Thinwall pipe has few users as you CANNOT count on 24x7 pressure within to keep it from being crushed by backfill. Only an uninformed real cheapskate would use it. The only HDPE thinwall pipe in widespread use in CONUS is drip irrigation tubing, which is typically laying on the surface or buried only a few inches. All the 1" + HDPE I've been around was always SDR90/SCHED40.

Other countries = ?
 
Thinwall pipe has few users as you CANNOT count on 24x7 pressure within to keep it from being crushed by backfill. Only an uninformed real cheapskate would use it. The only HDPE thinwall pipe in widespread use in CONUS is drip irrigation tubing, which is typically laying on the surface or buried only a few inches. All the 1" + HDPE I've been around was always SDR90/SCHED40.

Other countries = ?
SDR90 or 9? I thought the wall thickness got lower the higher the sdr number? I typically use sdr9/pn20 which at 2" is about a 5mm wall.
Thailand makes alot of plastics as it's one of the largest producers of rubber and plastics in the world (lots of latex trees here so tyre manufacturers love the place) typically even in rural areas there's factories making anything from pvc from boats to conduit.
 
SDR90 or 9? I thought the wall thickness got lower the higher the sdr number? I typically use sdr9/pn20 which at 2" is about a 5mm wall.
Thailand makes alot of plastics as it's one of the largest producers of rubber and plastics in the world (lots of latex trees here so tyre manufacturers love the place) typically even in rural areas there's factories making anything from pvc from boats to conduit.
Oops...you are correct. Fumble fingers on tablet virtual keyboard.

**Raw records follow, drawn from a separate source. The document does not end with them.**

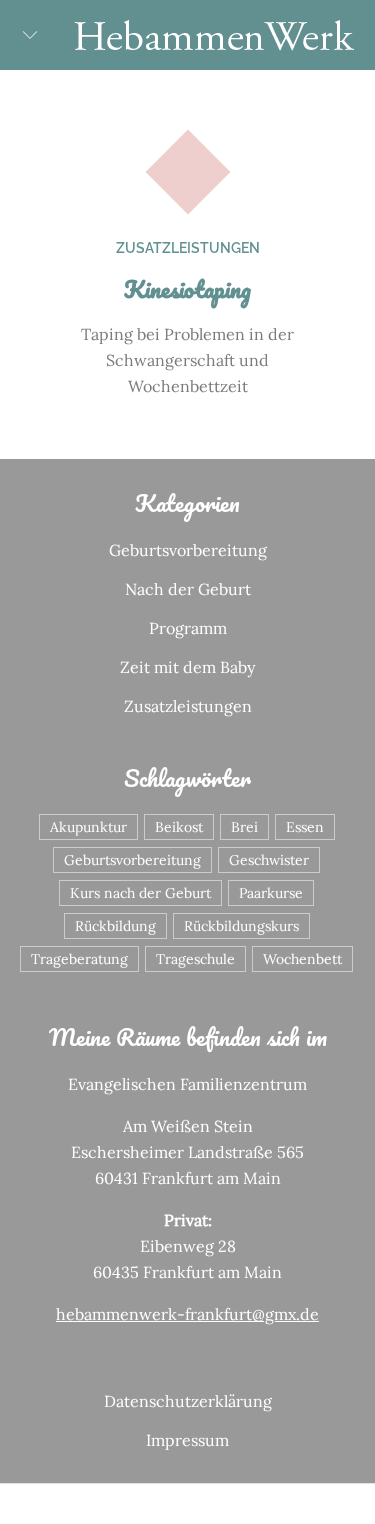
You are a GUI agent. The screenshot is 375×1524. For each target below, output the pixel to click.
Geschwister (269, 860)
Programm (188, 628)
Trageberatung (79, 959)
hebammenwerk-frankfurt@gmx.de (187, 1314)
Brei (244, 827)
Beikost (179, 827)
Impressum (187, 1440)
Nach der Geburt (188, 589)
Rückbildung (115, 926)
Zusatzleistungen (188, 248)
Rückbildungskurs (241, 926)
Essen (305, 827)
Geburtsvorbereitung (188, 550)
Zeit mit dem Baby (187, 667)
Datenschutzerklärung (188, 1401)
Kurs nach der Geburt (140, 893)
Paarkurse (271, 893)
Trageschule (195, 959)
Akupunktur (88, 827)
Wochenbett (302, 959)
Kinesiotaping (187, 288)
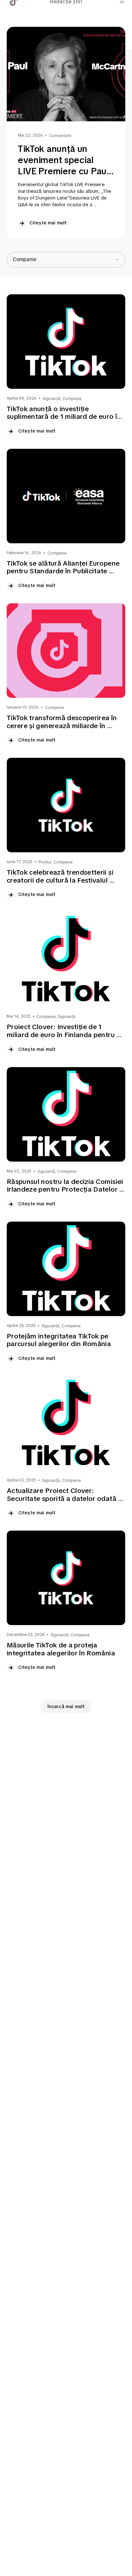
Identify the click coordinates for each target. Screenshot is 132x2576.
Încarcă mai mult (66, 1706)
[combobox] (66, 259)
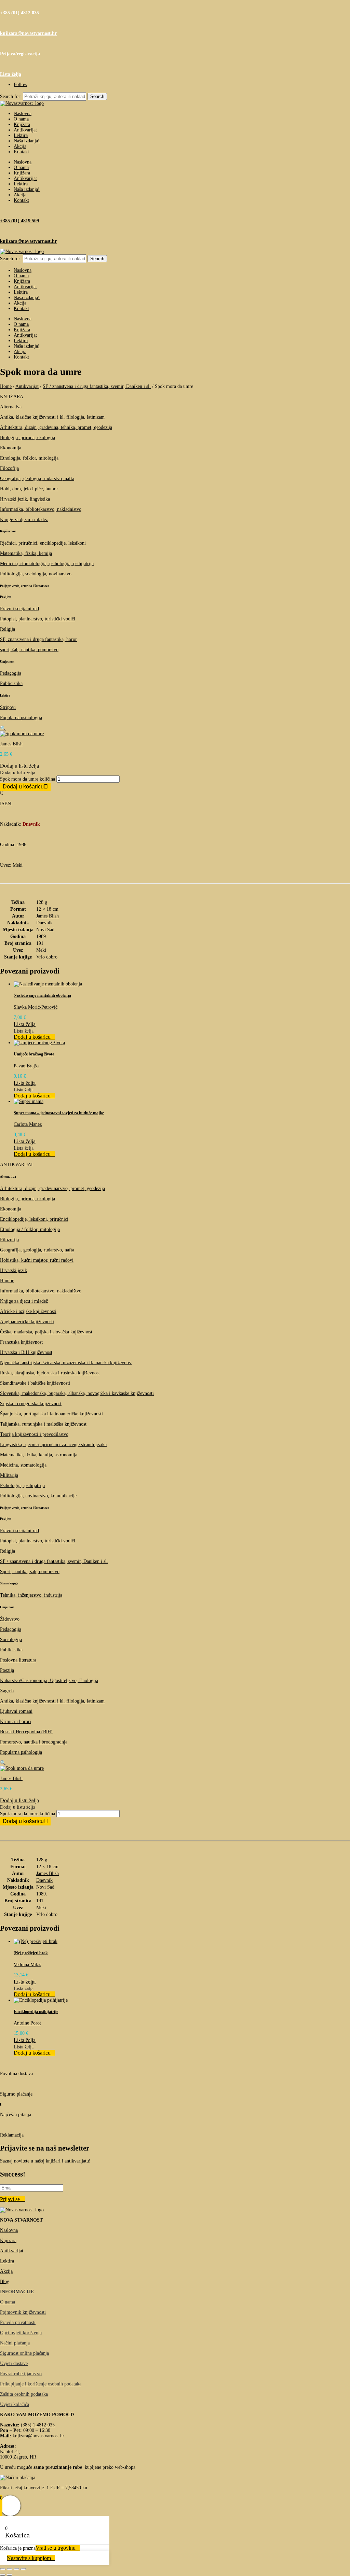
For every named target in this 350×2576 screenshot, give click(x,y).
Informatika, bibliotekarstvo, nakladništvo (40, 509)
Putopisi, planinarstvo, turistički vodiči (37, 618)
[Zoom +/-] (2, 2569)
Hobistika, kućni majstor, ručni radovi (36, 1260)
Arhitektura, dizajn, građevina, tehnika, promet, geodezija (56, 427)
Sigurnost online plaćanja (24, 2353)
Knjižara (22, 124)
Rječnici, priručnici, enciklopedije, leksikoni (43, 543)
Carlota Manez (28, 1124)
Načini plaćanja (15, 2343)
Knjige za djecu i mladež (24, 519)
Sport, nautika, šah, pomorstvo (29, 1571)
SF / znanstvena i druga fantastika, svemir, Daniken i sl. (97, 386)
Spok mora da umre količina (27, 779)
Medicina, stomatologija (23, 1465)
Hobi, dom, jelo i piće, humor (29, 488)
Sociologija (11, 1639)
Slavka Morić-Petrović (35, 1007)
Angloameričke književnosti (27, 1321)
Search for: (11, 96)
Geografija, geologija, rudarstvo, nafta (37, 478)
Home (6, 386)
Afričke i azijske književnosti (28, 1311)
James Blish (11, 743)
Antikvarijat (25, 129)
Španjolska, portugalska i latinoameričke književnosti (51, 1413)
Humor (7, 1280)
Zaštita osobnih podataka (24, 2394)
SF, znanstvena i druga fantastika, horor (38, 639)
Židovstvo (9, 1619)
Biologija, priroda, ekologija (27, 437)
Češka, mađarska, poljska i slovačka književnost (46, 1331)
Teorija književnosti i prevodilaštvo (34, 1434)
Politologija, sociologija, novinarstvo (35, 573)
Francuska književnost (21, 1342)
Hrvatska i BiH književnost (26, 1352)
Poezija (7, 1670)
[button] (3, 728)
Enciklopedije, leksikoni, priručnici (34, 1219)
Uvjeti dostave (14, 2363)
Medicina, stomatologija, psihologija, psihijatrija (47, 563)
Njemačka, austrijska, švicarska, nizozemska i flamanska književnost (66, 1362)
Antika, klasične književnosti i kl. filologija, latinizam (52, 417)
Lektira (21, 135)
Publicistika (11, 683)
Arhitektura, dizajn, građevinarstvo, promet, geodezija (52, 1188)
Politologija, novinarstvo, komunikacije (38, 1495)
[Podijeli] (16, 2569)
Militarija (9, 1475)
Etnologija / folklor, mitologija (30, 1229)
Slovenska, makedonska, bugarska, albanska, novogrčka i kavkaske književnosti (77, 1393)
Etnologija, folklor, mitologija (29, 458)
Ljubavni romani (16, 1711)
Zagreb (7, 1690)
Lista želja (10, 74)
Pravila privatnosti (18, 2322)
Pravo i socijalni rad (19, 608)
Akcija (20, 146)
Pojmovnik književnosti (23, 2312)
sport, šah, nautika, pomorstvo (29, 649)
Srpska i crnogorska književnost (31, 1403)
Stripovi (8, 707)
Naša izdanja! (27, 140)
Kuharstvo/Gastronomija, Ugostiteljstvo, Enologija (49, 1680)
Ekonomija (10, 447)
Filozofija (9, 468)
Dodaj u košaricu (23, 786)
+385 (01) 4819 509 (19, 220)
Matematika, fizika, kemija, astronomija (38, 1454)
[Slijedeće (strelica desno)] (9, 2575)
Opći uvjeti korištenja (21, 2332)
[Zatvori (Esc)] (23, 2569)
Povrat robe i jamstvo (21, 2373)
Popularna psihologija (21, 717)
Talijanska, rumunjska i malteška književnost (43, 1424)
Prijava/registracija (20, 53)
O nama (21, 119)
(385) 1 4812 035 (37, 2424)
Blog (4, 2281)
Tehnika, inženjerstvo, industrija (31, 1595)
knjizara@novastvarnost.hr (28, 33)
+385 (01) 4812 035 (19, 12)
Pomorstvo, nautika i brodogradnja (33, 1742)
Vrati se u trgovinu (56, 2548)
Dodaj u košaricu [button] (32, 1037)
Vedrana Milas (27, 1964)
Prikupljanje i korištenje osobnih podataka (40, 2383)
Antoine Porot (27, 2023)
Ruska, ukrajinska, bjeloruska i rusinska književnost (50, 1372)
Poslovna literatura (18, 1660)
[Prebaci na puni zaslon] (9, 2569)
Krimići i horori (15, 1721)
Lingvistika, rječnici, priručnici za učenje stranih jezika (53, 1444)
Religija (7, 629)
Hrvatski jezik (13, 1270)
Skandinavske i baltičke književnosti (35, 1383)
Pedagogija (10, 673)
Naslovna (22, 113)
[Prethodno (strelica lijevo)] (2, 2575)
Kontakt (21, 151)
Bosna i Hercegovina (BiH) (26, 1731)
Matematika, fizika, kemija (26, 553)
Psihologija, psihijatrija (22, 1485)
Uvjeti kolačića (14, 2404)
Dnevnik (44, 922)
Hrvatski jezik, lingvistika (25, 499)
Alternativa (11, 406)
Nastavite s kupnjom (29, 2558)
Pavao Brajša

SDR9 or 11 most common, depending on diameter.
 
Oops...you are correct. Fumble fingers on tablet virtual keyboard.

SDR9 or 11 most common, depending on diameter.
Sdr17 is what they typically use here but as you said that's worthless for anything other than ground laid irrigation but sadly education is lacking here especially within trades hence why I end up doing everything myself or training lads on the job to work to better standards.